1 Envelope detector 2 A / D converter 3 Sync detector 4 HD sync signal playback unit 5 First gate signal generator (clamp level detector) 7 Second gate signal generator (HD detector) 55 Phase error detector 57 VCXO (clock generator) 58 Counter circuit (HD sync signal reproduction section) 75 Sampling section

Claims (3)

[Claims] 1. A clamp level detector for determining whether a level and a period of a signal obtained by envelope detection of an IF signal of a MUSE signal satisfy a predetermined condition, and a determination result of the clamp level detector.
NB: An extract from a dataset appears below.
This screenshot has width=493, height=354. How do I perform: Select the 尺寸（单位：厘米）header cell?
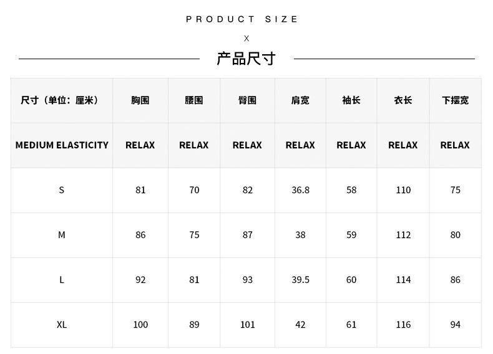pyautogui.click(x=62, y=100)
HD based on the whole line
A synchronization signal detection method, comprising: an HD detection unit that detects HD for a period. 2. The clamp level detector is the MUS.
2. The synchronization signal detecting method according to claim 1, wherein the IF signal of the E signal is directly sampled to determine whether the level and the period satisfy a predetermined condition. 3. The HD period of the signal obtained by envelope detection of the IF signal of the MUSE signal based on the detected HD is gated, and the operation is performed based on the signal obtained by the gate operation to perform the HD period. , A phase error detection unit that generates a phase error signal indicating a deviation from the midpoint, a clock generation unit that regenerates a clock signal based on the phase error signal obtained by the phase error detection unit, and a clock generation unit A synchronizing signal reproducing system, comprising: an HD synchronizing signal reproducing unit that counts the obtained clock signals and reproduces an HD synchronizing signal each time the count value reaches a predetermined value.